Lecture 17: HDL lipoprotein Flashcards
List the functions of HDL
Functions:
1) Transports excess free cholesterol back to the liver from cell membranes and from macrophages
2) Prevents fatty streak formation
3) Acts as a circulating “reservoir” of APO C and APO E (which are transferred to nascent chylomicrons and VLDL)
Describe the synthesis, location and action of lecithin: cholesterol acyltransferase (LCAT) and the activation by apo A-1.
Synthesis:
- Enzyme made by the liver
Location:
-Released into the Blood
Action:
- Allows cholesteryl esters HDL to uptake them
- Gets APO A-1 to activate (recognizes HDL)
- Gains fatty acid from HDL
- Cholesteryl esters goes into HDL
Describe the function of cholesterol ester transfer protein (CETP).
Explain how cholesterol esters from HDL can reach the liver via IDL and LDL
CETP:
-Protein that connects HDL and VLDL = allows HDL to takes some TAGS and VLDL takes some cholesteryl ester
How do they reach the liver?
- VDLs reach the capillaries blood and is formed into IDL’s lipoprotein lipase APO C II
- APO E allows IDL entry into liver
- If stay near living = LDL
- APO B-100 allows LDL entry into the liver
Describe the delivery of cholesterol esters to the liver by HDL via SR-B1 (reverse cholesterol transport).
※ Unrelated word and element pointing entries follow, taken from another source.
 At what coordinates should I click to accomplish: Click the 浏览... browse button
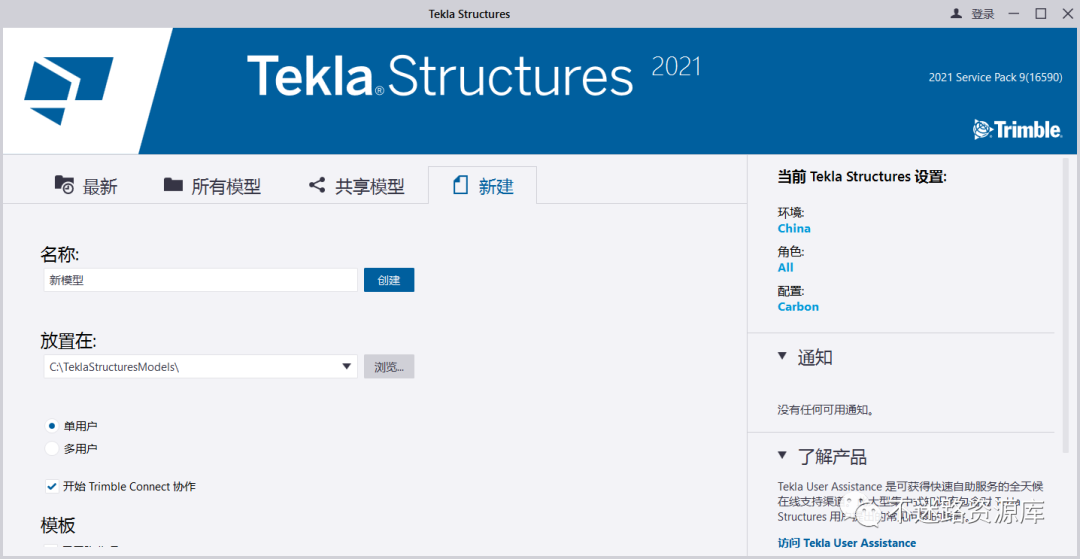point(389,366)
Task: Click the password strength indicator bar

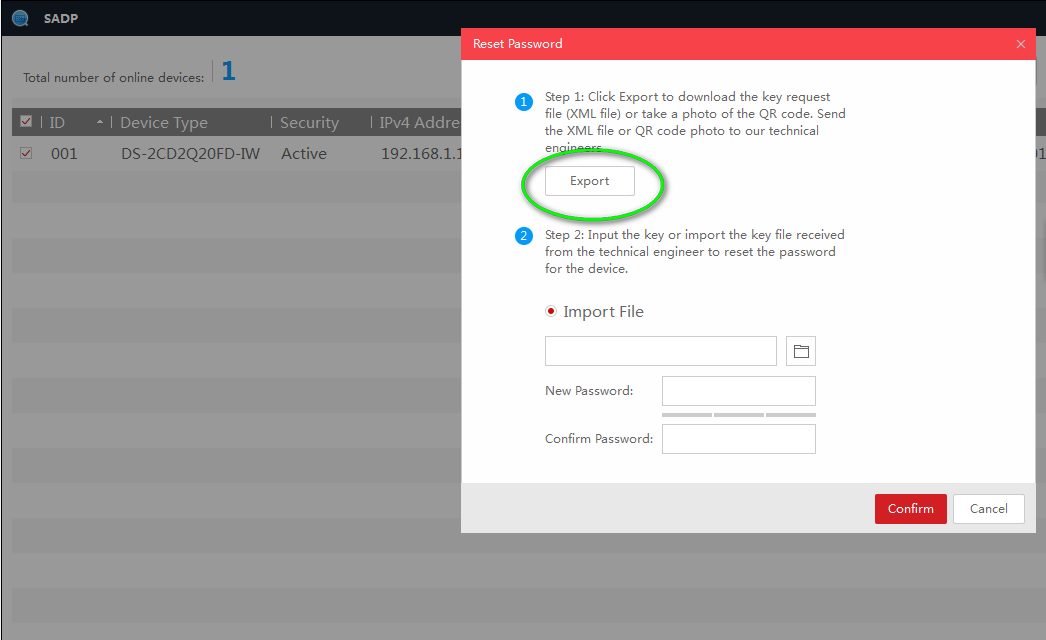Action: tap(738, 414)
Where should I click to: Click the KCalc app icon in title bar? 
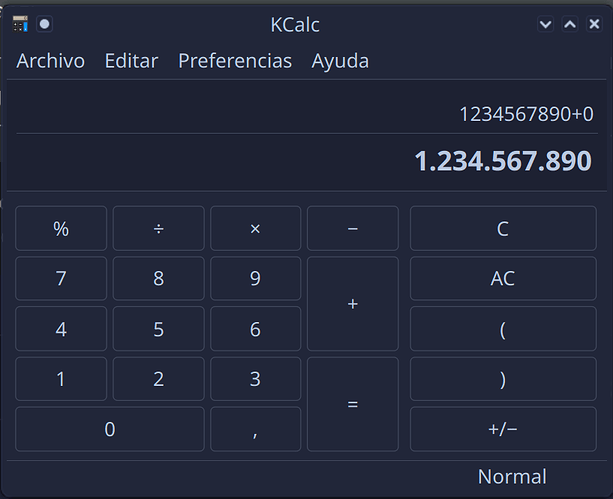[20, 23]
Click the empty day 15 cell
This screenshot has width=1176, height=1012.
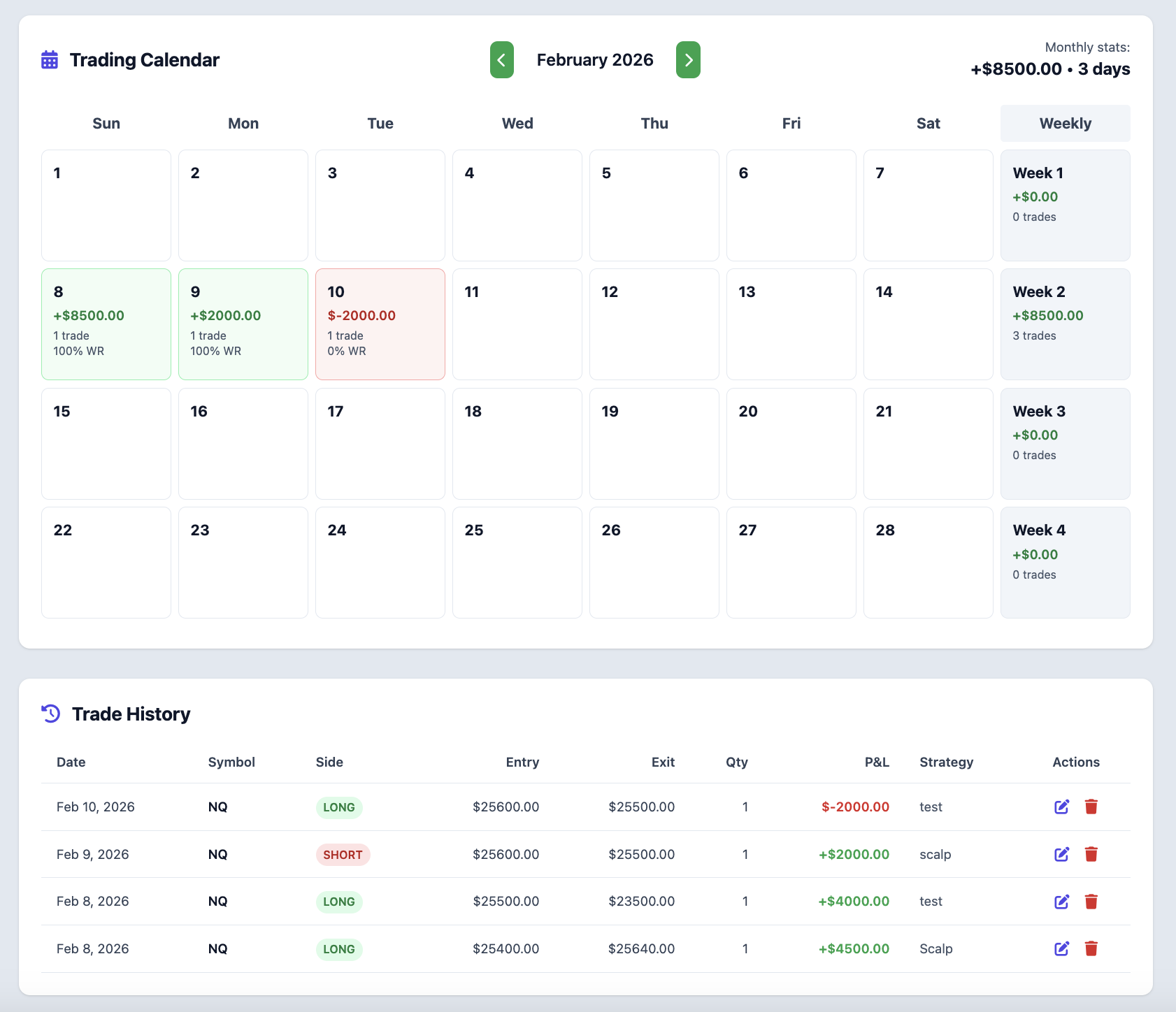pos(106,444)
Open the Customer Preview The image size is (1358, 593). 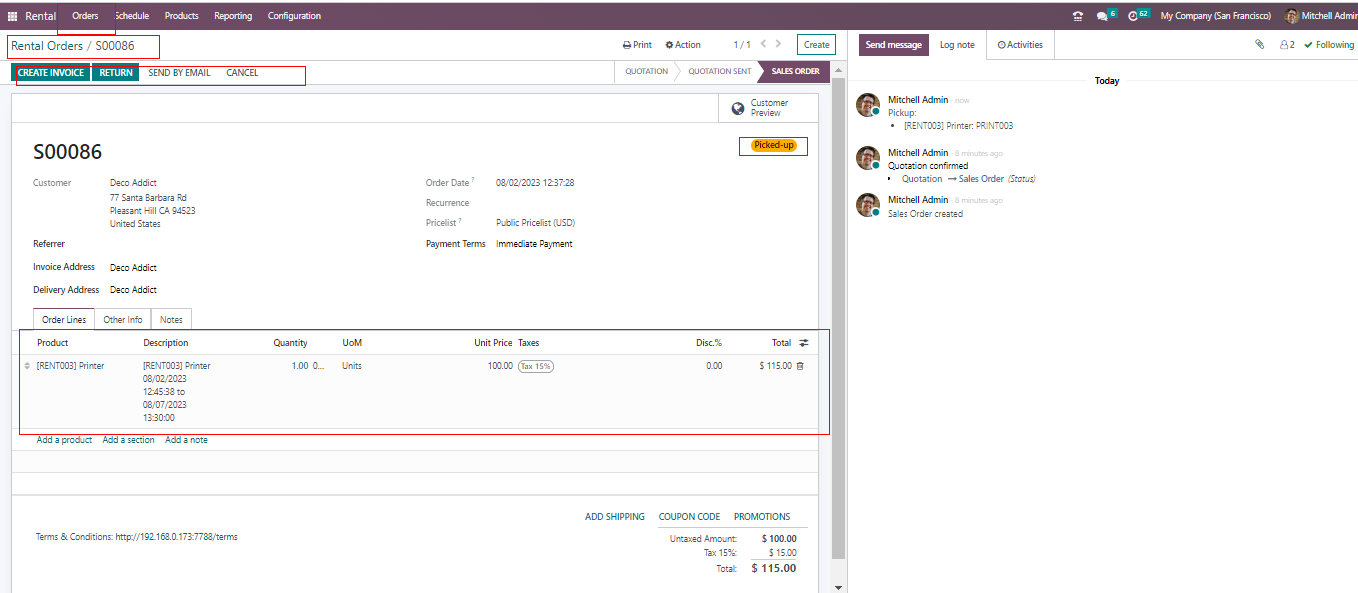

Goal: Take cholesterol from Plasma Membrane/macrophages –> Inside HDL –> Liver
- Macrophage takes up LDL and oxLDL and release free cholesterol into the blood using ABC-transporter and SR-B1 transporter
- HDL binds to SR-B1 and the cholesterl esters (CE) flow into the liver
- LDLs containing CE from HDL can deliver the CE via the LDL receptors
Describe
1) Hypoalphalipoproteinemia (Tangier disease)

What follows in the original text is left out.